I wanted to thank everyone for being so helpful on this site - it means a lot!
I am trying to import the likes/followers from a Spotify playlist to Google Sheets. It seems like various playlists have a different XPath.
I can extract a majority(most work) of the likes/followers using this code: (B24 is the URL)
=INDEX(REGEXEXTRACT(IFERROR(QUERY(ARRAY_CONSTRAIN(IMPORTDATA(B24), 500, 5), "select Col5 where Col4 contains 'followers'", 0), QUERY(ARRAY_CONSTRAIN(IMPORTDATA(B24), 500, 7), "select Col7 where Col6 contains 'followers'", 0)), "\d+")*1)
However, some playlist links come up with an empty output.
Example: https://open.spotify.com/playlist/5aSO2lT7sVPKut6F9L6IAc
Example of a working one: https://open.spotify.com/playlist/7qvQVDnLe4asawpZqYhKMQ
I'm honestly not sure how to add a third argument, and I have been blindly changing the col numbers to see what works - no luck. Any idea on how to figure out what col #'s to change to/any guidance would be extremely helpful.
::::::::::
EXERCISE SET |
A - Rewrite the Spotify question from the words "I wanted to" through "an empty output.", switching "Google Sheets" to "Microsoft Excel".
B - Carry on the forum post about pulling Spotify playlist follower counts into a spreadsheet, starting after its final sentence.

DATASET ROWS |
::::::::::
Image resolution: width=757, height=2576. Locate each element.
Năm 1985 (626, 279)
::::::::::
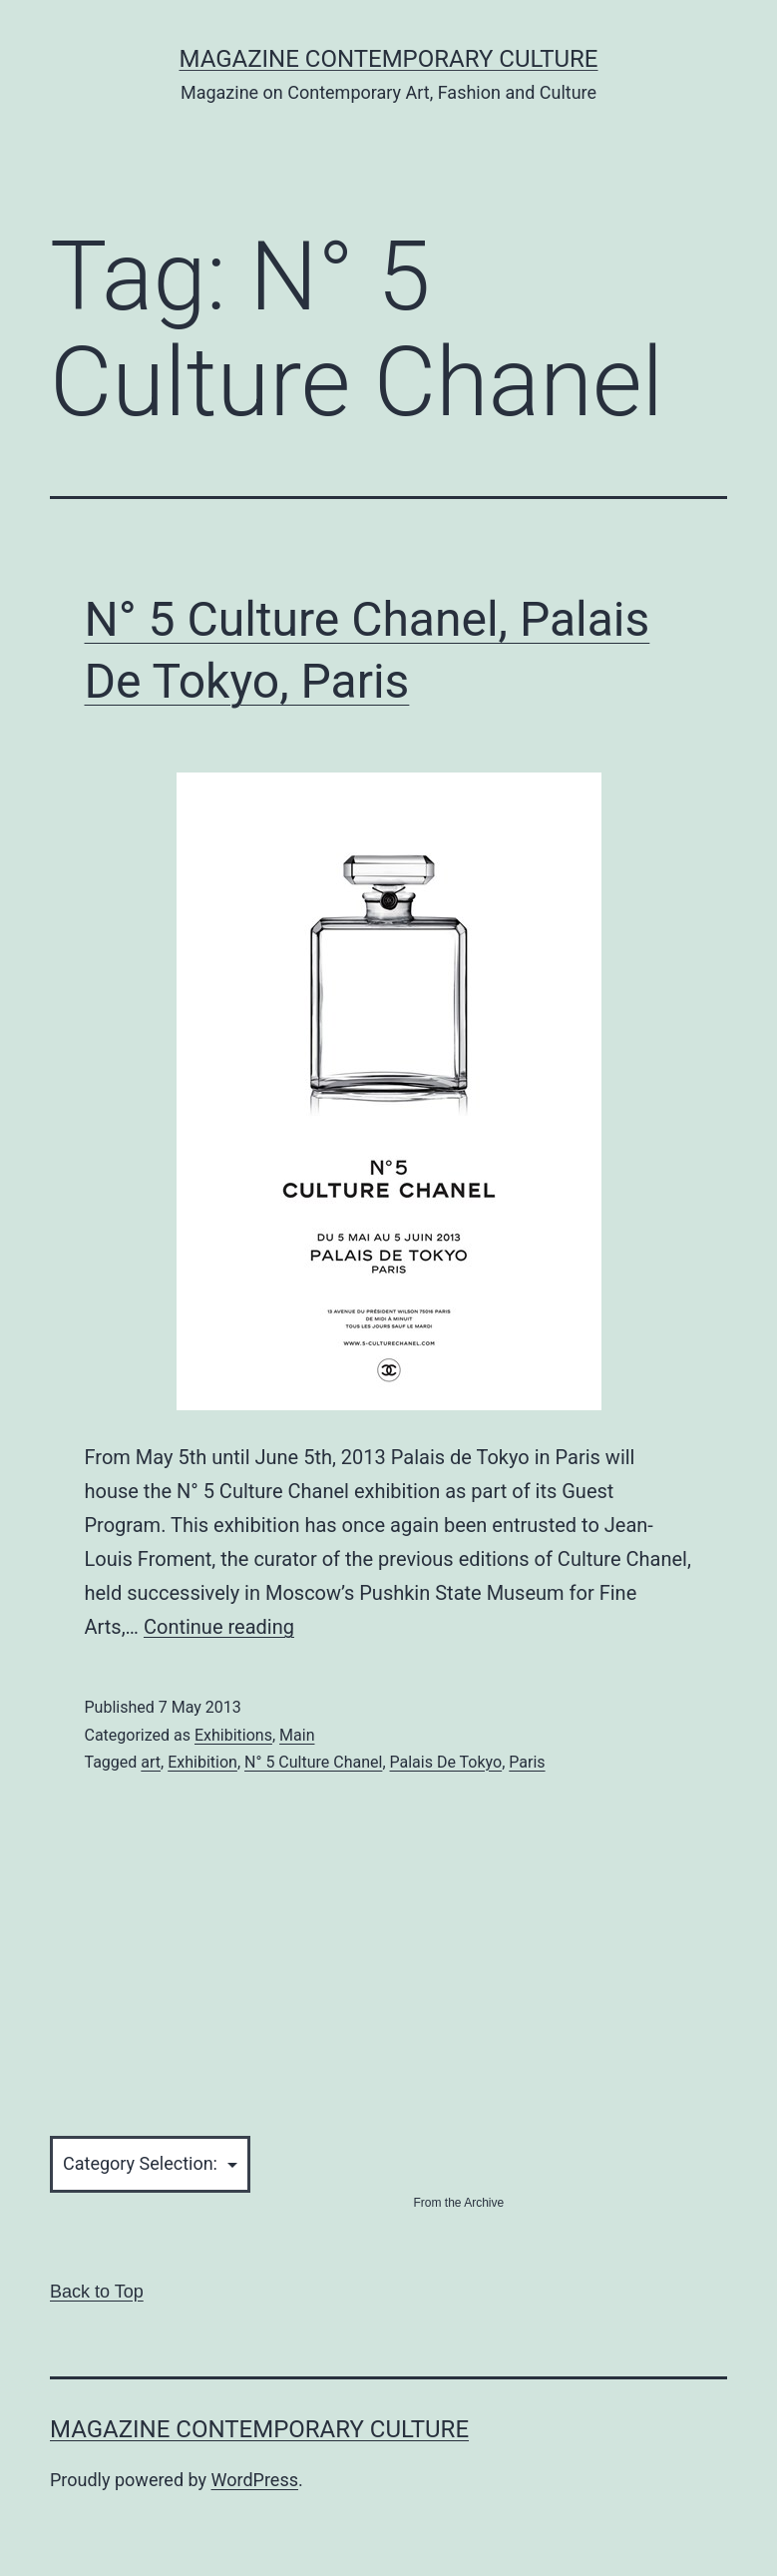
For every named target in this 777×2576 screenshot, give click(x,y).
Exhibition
::::::::::
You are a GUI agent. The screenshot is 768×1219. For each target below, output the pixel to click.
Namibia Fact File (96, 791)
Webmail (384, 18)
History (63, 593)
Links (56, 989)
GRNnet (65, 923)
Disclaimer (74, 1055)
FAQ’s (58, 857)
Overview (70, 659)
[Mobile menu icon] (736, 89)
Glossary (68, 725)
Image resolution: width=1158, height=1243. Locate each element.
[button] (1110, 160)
::::::::::
ANSWERS GIVEN |
A -
I wanted to thank everyone for being so helpful on this site - it means a lot!
I am trying to import the likes/followers from a Spotify playlist to Microsoft Excel. It seems like various playlists have a different XPath.
I can extract a majority(most work) of the likes/followers using this code: (B24 is the URL)
=INDEX(REGEXEXTRACT(IFERROR(QUERY(ARRAY_CONSTRAIN(IMPORTDATA(B24), 500, 5), "select Col5 where Col4 contains 'followers'", 0), QUERY(ARRAY_CONSTRAIN(IMPORTDATA(B24), 500, 7), "select Col7 where Col6 contains 'followers'", 0)), "\d+")*1)
However, some playlist links come up with an empty output.

B -
Thank you!!
Issue and workaround:
When I saw the HTML from both URLs, I thought that in this case, the value, you want to retrieve, can be retrieved from the JSON data included in the HTML. But unfortunately, the JSON data is large. So when IMPORTXML is used, an error occurs because of the data size. So in this answer, I would like to propose to use a custom function using Google Apps Script.
Sample script:
Please copy and paste the following Google Apps Script to the script editor of Google Spreadsheet. And, please put =SAMPLE("###url###") to a cell. By this, the value of followers is returned.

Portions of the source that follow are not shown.